[Start of Attachment]

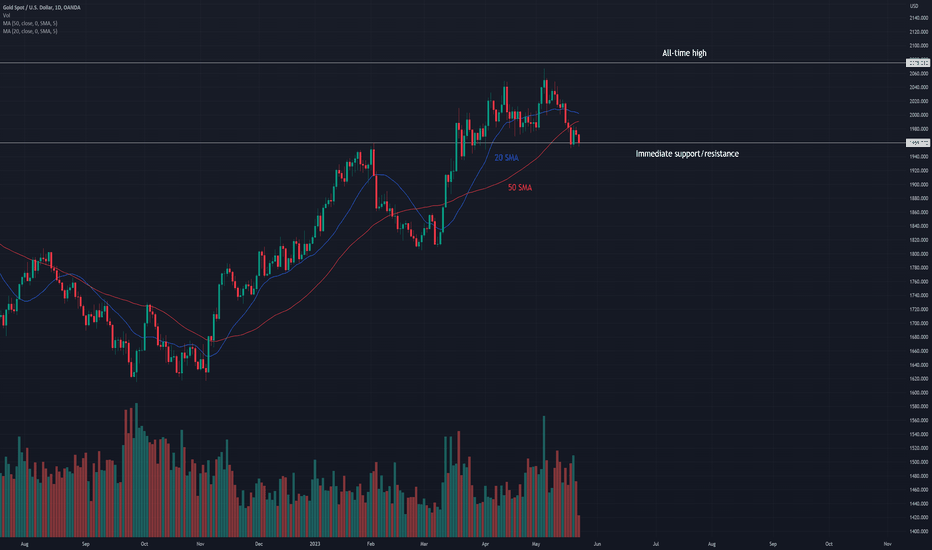The width and height of the screenshot is (932, 550).
Task: Click the Nov label at far right of time axis
Action: point(887,544)
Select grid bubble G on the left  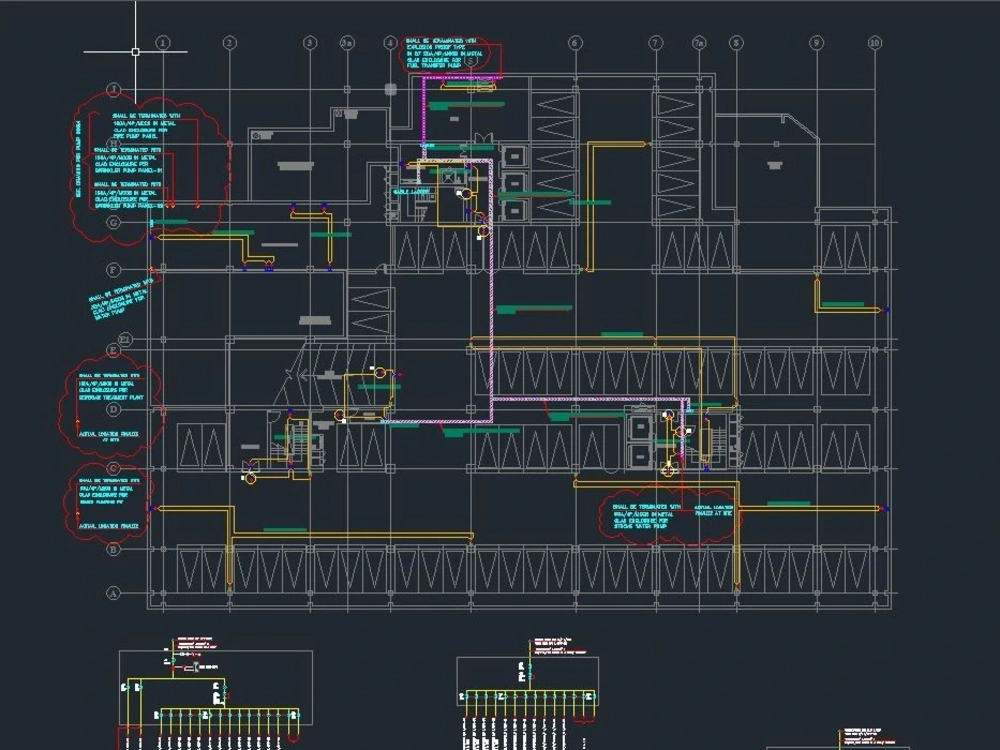pos(111,224)

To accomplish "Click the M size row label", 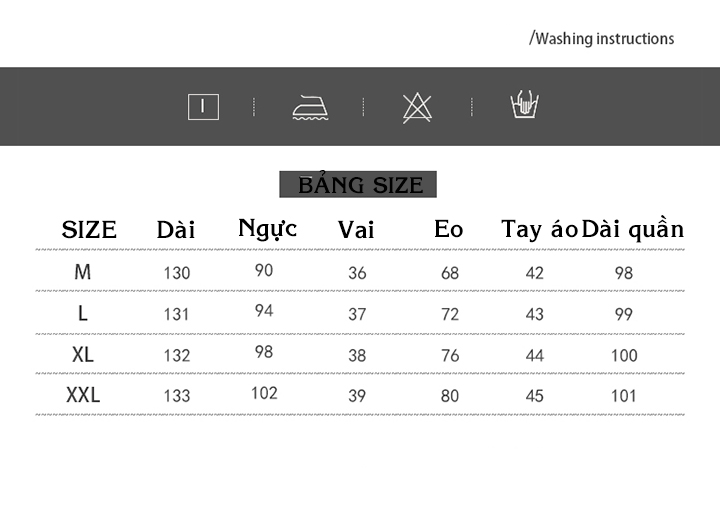I will tap(83, 272).
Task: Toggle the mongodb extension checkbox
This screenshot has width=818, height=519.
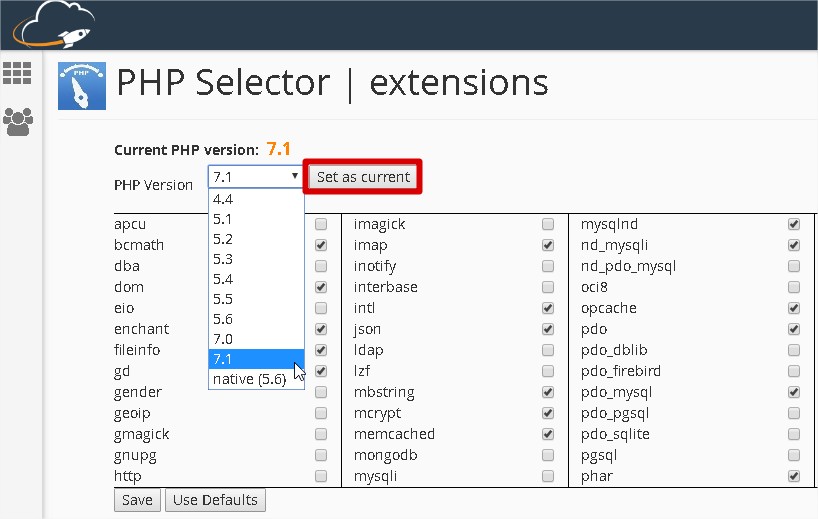Action: point(547,455)
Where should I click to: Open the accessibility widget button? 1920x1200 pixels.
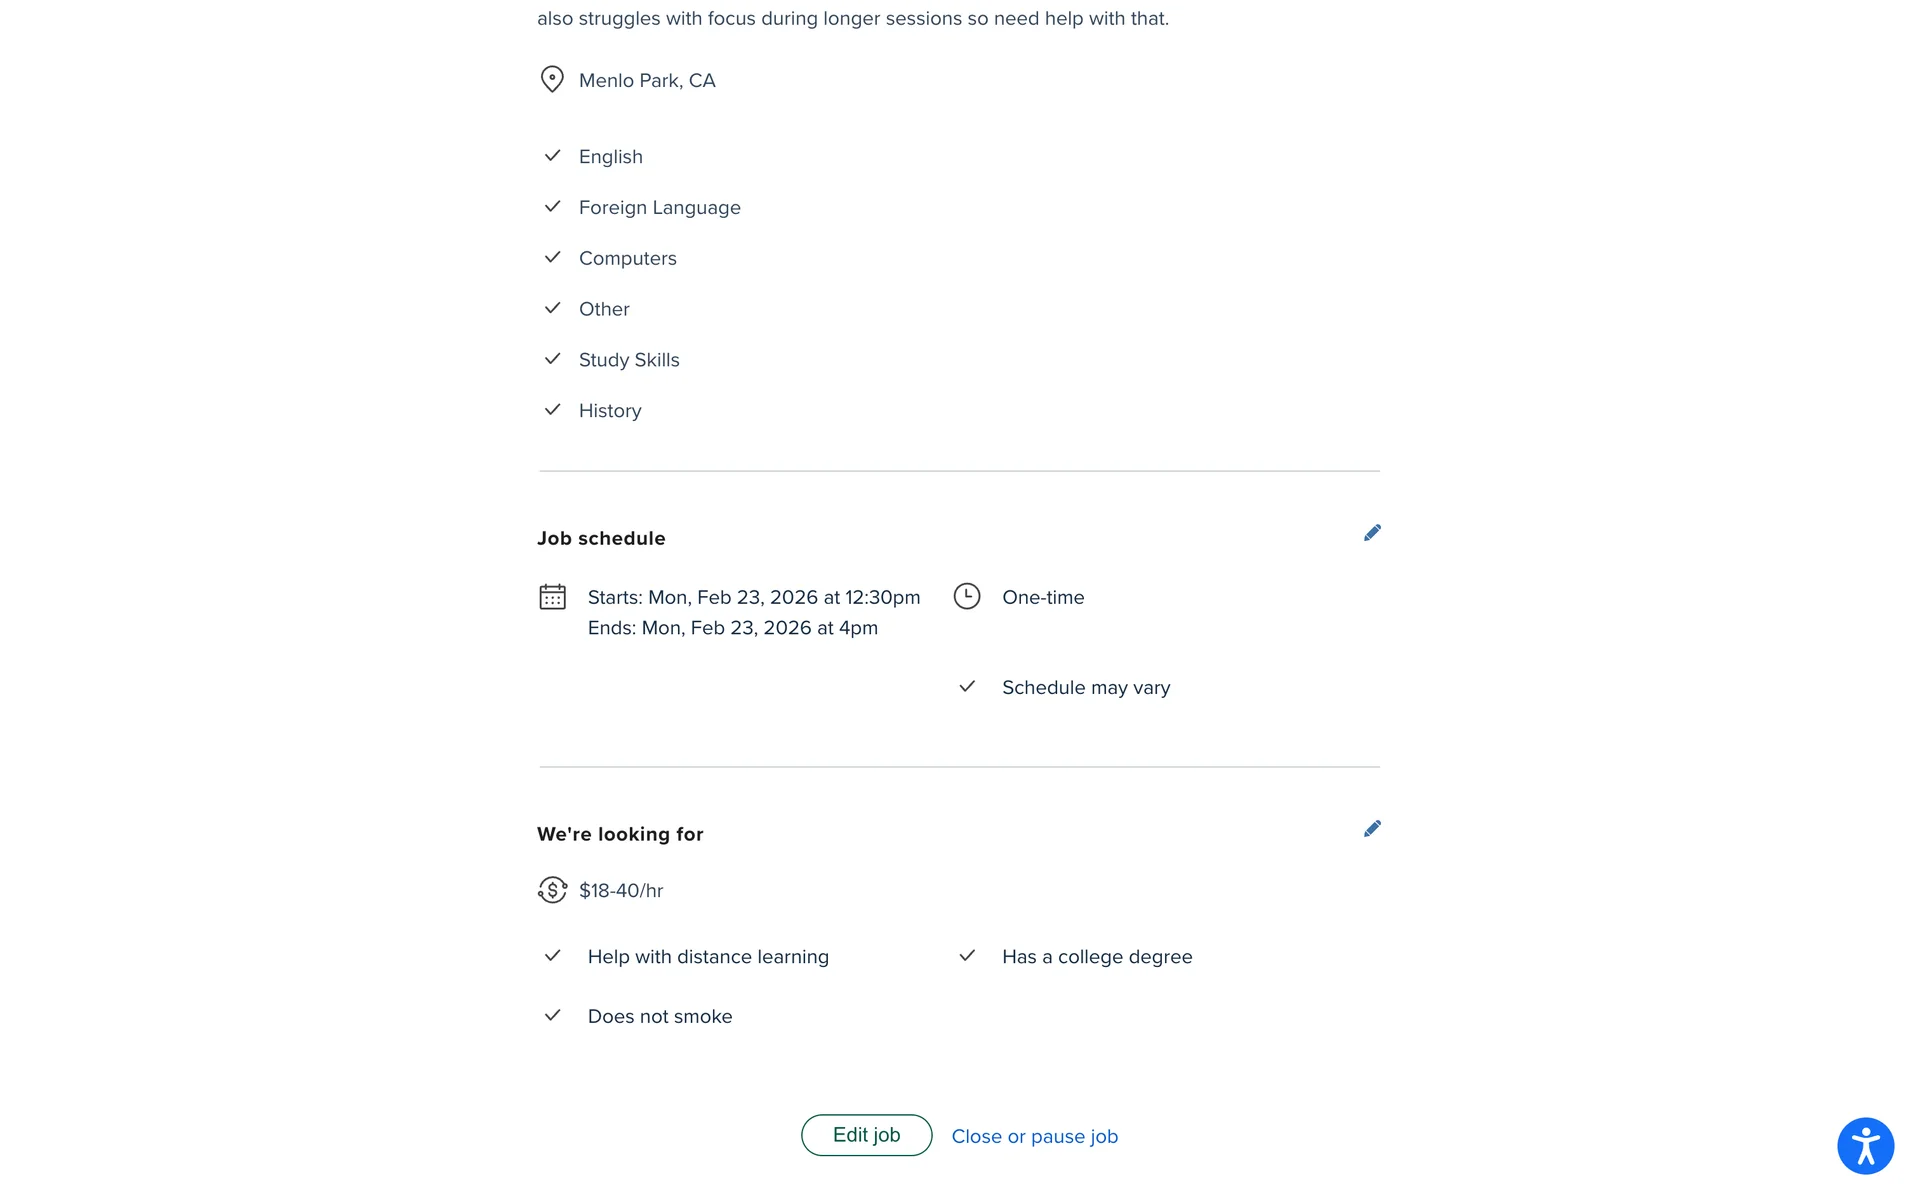1865,1146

[End of Attachment]

• **ASSIGNED TASK**: Copy only the lines running from the one that holds "Task: Toggle the mongodb extension checkbox" through the last line of the data, and include both of those lines. Do not copy any pictures.

• **COMPLETED EXERCISE**:
Task: Toggle the mongodb extension checkbox
This screenshot has width=818, height=519.
Action: point(547,455)
Where should I click to: Open the accessibility widget button? 1920x1200 pixels.
1865,1146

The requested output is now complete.